How to flag negative online comments

Primary LanguagePython

Warning: NSFW language in code files / data set

Introduction

In 2017, seven out of 10 Singaporeans are active on social media platforms on mobile devices - more than double the global average (http://www.businesstimes.com.sg/consumer/7-in-10-singaporeans-use-social-media-on-mobile-double-global-average-survey). With these platforms, Singaporeans are able to leave digital footprints in the form of online comments and social media posts. However, we are all too familiar with situations where people use the Internet to perform criminal deeds. For example, terrorist groups have long used Twitter to radicalise followers; some Singaporeans have also left racially discriminatory remarks on Facebook. It is then natural for us to ask, how can a person of authority monitor a digital city filled with a mix of innocent and unsafe information?

A possible approach is to create Machine Learning models that are able to digitally profile an online user or a website. For example, certain features of an individual or website can be used to judge whether one should flag them for further evaluation. It is likely that such models consider features such as how many unsafe comments had a person posted or what kind of facebook pages he follows. But how does one characterise comments? As such, our group proposes a novel Machine Learning model that is able to classify whether a standalone comment is unsafe.

Methodology

We will use a common corpus-vectorization method to decompose texts into numerical data. However, we will adopt a modified version of the model proposed in (Wang, S., and Manning, C. D.2012. Baselines and bigrams: Simple, good sentiment and topic classification) to produce a logistic regression model built over NB log-count ratios as features values.
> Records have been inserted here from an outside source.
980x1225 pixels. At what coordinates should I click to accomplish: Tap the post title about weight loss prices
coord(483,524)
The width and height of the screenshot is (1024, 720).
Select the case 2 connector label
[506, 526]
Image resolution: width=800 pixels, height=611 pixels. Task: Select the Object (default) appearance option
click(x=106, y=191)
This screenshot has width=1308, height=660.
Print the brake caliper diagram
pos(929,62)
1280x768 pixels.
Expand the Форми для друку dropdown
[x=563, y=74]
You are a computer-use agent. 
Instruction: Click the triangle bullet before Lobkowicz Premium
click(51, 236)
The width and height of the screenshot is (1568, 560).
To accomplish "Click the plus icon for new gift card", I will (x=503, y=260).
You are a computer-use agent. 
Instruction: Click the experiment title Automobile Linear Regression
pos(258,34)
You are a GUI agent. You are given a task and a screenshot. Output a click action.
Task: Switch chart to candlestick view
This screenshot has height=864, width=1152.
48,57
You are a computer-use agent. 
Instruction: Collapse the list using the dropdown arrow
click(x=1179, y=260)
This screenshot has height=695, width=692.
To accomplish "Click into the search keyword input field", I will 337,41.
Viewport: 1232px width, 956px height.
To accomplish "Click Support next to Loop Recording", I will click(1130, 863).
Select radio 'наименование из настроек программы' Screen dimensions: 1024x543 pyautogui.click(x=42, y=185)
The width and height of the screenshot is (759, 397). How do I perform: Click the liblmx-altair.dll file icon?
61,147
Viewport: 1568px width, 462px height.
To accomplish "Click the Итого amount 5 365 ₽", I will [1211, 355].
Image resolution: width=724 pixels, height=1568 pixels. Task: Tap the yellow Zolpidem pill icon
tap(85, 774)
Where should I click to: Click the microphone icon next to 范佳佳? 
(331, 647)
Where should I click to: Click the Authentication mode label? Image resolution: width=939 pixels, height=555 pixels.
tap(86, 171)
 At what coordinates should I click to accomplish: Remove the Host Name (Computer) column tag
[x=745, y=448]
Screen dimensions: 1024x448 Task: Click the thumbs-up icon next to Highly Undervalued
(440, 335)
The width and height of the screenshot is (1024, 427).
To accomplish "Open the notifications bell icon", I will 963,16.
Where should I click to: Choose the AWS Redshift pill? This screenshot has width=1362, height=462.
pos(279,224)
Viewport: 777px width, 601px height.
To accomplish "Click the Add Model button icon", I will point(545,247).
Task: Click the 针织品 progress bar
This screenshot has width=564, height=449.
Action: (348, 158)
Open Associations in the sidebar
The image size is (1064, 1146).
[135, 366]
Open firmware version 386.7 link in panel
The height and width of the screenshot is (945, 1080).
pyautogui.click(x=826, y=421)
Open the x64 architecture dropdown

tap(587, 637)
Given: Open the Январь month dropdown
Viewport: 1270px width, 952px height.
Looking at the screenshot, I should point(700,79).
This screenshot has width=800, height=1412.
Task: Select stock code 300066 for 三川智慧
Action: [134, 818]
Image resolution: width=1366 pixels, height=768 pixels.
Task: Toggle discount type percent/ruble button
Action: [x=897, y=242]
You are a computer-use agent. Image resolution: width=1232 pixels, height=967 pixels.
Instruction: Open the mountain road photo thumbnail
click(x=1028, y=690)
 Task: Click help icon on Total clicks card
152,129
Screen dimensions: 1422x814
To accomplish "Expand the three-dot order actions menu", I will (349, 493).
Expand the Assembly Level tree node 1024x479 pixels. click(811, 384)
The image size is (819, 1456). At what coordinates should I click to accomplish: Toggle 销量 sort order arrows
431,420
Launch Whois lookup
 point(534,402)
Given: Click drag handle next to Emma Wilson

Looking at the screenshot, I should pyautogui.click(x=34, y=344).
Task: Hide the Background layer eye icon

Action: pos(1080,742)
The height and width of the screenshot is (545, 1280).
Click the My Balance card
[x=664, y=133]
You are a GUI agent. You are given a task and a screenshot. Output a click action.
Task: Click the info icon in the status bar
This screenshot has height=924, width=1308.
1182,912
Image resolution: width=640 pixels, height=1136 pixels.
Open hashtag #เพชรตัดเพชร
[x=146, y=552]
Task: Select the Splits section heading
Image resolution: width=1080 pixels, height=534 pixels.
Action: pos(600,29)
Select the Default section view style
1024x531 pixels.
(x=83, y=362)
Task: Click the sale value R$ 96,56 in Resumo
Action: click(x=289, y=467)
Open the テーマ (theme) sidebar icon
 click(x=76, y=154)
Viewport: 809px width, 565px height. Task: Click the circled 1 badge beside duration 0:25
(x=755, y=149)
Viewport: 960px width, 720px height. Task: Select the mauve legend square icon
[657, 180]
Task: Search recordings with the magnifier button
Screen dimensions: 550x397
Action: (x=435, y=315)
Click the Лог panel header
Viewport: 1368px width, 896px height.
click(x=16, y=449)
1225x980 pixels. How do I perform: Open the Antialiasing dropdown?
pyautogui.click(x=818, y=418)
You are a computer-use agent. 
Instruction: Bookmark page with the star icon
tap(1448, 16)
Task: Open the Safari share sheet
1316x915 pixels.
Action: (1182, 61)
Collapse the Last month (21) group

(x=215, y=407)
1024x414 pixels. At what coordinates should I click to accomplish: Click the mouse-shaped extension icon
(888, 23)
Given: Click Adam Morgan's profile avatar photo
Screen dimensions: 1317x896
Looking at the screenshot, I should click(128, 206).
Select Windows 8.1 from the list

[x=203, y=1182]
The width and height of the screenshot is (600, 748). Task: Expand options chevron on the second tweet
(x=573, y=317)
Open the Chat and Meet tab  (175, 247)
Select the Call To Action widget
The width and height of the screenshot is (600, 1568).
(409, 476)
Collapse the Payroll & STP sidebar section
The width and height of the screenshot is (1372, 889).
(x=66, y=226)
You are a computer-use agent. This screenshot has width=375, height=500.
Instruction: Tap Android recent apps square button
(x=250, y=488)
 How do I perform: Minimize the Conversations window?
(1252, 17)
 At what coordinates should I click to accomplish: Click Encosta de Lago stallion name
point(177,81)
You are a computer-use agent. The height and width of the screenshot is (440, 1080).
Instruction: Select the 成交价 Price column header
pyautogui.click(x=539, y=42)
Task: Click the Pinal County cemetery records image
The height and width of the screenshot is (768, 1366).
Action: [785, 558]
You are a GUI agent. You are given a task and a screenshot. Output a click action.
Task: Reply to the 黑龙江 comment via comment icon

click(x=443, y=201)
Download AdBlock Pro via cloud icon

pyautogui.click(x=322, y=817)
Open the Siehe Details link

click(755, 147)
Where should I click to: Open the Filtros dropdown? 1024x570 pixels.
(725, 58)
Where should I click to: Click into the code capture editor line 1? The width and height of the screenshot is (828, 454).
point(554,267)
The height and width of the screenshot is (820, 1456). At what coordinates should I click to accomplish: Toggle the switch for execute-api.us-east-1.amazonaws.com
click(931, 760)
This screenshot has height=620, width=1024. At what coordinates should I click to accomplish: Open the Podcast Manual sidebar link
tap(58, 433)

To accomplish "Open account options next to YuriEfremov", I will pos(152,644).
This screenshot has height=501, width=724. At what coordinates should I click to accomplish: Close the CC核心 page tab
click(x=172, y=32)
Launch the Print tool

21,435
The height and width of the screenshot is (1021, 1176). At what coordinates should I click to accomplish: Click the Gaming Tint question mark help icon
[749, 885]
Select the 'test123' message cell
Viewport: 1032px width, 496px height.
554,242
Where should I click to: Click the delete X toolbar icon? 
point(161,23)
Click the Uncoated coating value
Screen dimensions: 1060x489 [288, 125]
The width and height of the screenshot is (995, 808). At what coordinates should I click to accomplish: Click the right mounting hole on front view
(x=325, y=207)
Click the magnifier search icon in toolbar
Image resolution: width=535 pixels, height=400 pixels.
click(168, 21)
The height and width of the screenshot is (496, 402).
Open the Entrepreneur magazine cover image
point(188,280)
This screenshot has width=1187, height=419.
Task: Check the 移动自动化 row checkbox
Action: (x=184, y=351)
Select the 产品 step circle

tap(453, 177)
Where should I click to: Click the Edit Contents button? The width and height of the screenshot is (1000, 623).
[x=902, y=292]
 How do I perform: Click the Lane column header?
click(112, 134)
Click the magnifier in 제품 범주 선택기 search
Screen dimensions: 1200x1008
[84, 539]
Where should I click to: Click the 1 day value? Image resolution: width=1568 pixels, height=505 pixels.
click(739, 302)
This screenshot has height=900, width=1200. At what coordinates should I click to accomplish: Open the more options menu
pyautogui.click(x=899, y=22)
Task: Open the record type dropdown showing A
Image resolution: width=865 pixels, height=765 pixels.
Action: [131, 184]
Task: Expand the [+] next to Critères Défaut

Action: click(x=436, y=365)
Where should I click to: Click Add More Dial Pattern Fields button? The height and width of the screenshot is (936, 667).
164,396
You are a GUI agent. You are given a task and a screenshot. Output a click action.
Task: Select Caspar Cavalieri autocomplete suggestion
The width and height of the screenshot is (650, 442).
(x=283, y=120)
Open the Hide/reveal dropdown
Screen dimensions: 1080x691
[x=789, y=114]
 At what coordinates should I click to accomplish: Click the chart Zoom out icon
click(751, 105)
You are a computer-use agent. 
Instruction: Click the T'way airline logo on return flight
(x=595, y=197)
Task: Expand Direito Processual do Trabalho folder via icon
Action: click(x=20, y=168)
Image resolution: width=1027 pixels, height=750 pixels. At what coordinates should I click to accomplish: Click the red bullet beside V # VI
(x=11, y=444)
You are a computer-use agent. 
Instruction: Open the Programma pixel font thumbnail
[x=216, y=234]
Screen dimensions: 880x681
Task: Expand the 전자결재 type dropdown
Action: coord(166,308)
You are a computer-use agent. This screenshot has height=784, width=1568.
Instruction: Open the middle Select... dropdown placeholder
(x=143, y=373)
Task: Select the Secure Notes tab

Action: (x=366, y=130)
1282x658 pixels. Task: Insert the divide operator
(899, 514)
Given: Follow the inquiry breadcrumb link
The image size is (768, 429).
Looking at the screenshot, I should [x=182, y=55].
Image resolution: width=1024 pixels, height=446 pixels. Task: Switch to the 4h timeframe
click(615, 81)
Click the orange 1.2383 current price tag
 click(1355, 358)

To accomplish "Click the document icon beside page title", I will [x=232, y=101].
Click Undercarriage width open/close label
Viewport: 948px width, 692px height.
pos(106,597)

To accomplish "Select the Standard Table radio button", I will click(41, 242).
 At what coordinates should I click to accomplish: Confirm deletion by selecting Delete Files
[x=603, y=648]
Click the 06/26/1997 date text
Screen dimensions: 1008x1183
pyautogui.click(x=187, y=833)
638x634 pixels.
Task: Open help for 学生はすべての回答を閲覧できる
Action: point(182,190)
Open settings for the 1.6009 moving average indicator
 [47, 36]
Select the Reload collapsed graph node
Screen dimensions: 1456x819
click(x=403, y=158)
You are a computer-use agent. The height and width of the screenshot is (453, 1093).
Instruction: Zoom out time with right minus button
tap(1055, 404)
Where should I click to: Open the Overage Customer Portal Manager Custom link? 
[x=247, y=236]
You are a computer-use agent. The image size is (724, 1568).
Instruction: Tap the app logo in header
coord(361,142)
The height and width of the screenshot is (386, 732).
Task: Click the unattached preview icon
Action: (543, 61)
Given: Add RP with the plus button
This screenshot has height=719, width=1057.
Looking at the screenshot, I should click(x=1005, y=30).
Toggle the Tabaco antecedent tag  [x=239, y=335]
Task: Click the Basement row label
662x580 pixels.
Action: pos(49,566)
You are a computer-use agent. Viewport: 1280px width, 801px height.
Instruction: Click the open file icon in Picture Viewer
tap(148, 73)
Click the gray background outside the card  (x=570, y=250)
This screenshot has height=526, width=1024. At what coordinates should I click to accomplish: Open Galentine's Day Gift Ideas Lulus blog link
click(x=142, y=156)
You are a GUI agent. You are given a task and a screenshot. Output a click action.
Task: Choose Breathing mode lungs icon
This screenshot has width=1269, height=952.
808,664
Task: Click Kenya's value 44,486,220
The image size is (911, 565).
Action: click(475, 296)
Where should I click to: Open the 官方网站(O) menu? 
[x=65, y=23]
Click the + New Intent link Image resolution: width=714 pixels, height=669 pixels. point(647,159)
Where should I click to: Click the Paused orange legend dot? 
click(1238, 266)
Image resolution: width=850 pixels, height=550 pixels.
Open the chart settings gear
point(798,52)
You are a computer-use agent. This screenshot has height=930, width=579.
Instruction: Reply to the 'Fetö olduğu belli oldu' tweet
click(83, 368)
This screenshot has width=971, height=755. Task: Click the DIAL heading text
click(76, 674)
This modified version has the following highlights:

  • Using Term Frequency - Inverse Document Frequency values for Naive Bayes log-count ratio instead of binary count of words. This reduces the influence of common innoculous words/ngrams/character-grams on predictions and focuses more on 'rare' and influential words/ngrams/character-grams.
  • Using NB ratios on tf-idf values to capture 'bad' words which occur fairly frequently in unsafe comments but not frequent enough to be reflected in their tf-idf values.
  • Emoji stemming - we convert emoji into words

Overview of results

We then compare the results of this model (A linear model after feature engineering) with other conventional models such as LSTM with an AUC score metric (because we value both true positives and negatives in this context).